PostPosted: Tue May 12, 2009 7:56 am


Irish student hoaxes world's media with fake quote
By SHAWN POGATCHNIK, Associated Press Writer - Tue May 12, 2009 8:57AM EDT

DUBLIN - When Dublin university student Shane Fitzgerald posted a poetic but phony quote on Wikipedia, he said he was testing how our globalized, increasingly Internet-dependent media was upholding accuracy and accountability in an age of instant news.

His report card: Wikipedia passed. Journalism flunked.

The sociology major's made-up quote — which he added to the Wikipedia page of Maurice Jarre hours after the French composer's death March 28 — flew straight on to dozens of U.S. blogs and newspaper Web sites in Britain, Australia and India.

They used the fabricated material, Fitzgerald said, even though administrators at the free online encyclopedia quickly caught the quote's lack of attribution and removed it, but not quickly enough to keep some journalists from cutting and pasting it first.

A full month went by and nobody noticed the editorial fraud. So Fitzgerald told several media outlets in an e-mail and the corrections began.

"I was really shocked at the results from the experiment," Fitzgerald, 22, said Monday in an interview a week after one newspaper at fault, The Guardian of Britain, became the first to admit its obituarist lifted material straight from Wikipedia.

"I am 100 percent convinced that if I hadn't come forward, that quote would have gone down in history as something Maurice Jarre said, instead of something I made up," he said. "It would have become another example where, once anything is printed enough times in the media without challenge, it becomes fact."

So far, The Guardian is the only publication to make a public mea culpa, while others have eliminated or amended their online obituaries without any reference to the original version — or in a few cases, still are citing Fitzgerald's florid prose weeks after he pointed out its true origin.

"One could say my life itself has been one long soundtrack," Fitzgerald's fake Jarre quote read. "Music was my life, music brought me to life, and music is how I will be remembered long after I leave this life. When I die there will be a final waltz playing in my head that only I can hear."
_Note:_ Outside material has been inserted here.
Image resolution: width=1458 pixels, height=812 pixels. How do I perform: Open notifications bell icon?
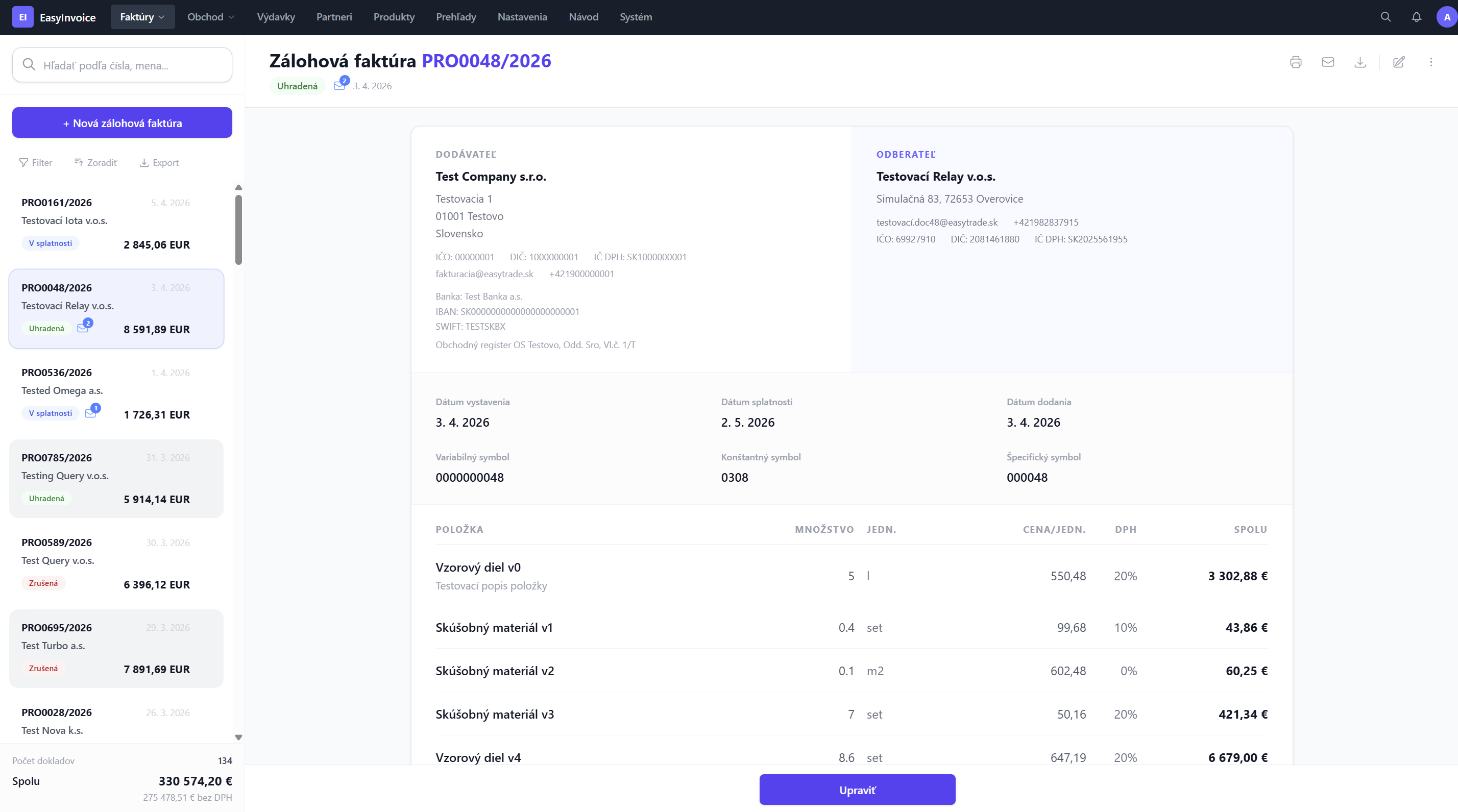pos(1416,17)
Fitzgerald said one of his University College Dublin classes was exploring how quickly information was transmitted around the globe. His private concern was that, under pressure to produce news instantly, media outlets were increasingly relying on Internet sources — none more ubiquitous than the publicly edited Wikipedia.

When he saw British 24-hour news channels reporting the death of the triple Oscar-winning composer, Fitzgerald sensed what he called "a golden opportunity" for an experiment on media use of Wikipedia.

He said it took him less than 15 minutes to fabricate and place a quote calculated to appeal to obituary writers without distorting Jarre's actual life experiences.

If anything, Fitzgerald said, he expected newspapers to avoid his quote because it had no link to a source — and even might trigger alarms as "too good to be true." But many blogs and several newspapers used the quotes at the start or finish of their obituaries.

Wikipedia spokesman Jay Walsh said he appreciated the Dublin student's point, and said he agreed it was "distressing so see how quickly journalists would descend on that information without double-checking it."

"We always tell people: If you see that quote on Wikipedia, find it somewhere else too. He's identified a flaw," Walsh said in a telephone interview from Wikipedia's San Francisco base.

But Walsh said there were more responsible ways to measure journalists' use of Wikipedia than through well-timed sabotage of one of the site's 12 million listings. "Our network of volunteer editors do thankless work trying to provide the highest-quality information. They will be rightly perturbed and irritated about this," he said.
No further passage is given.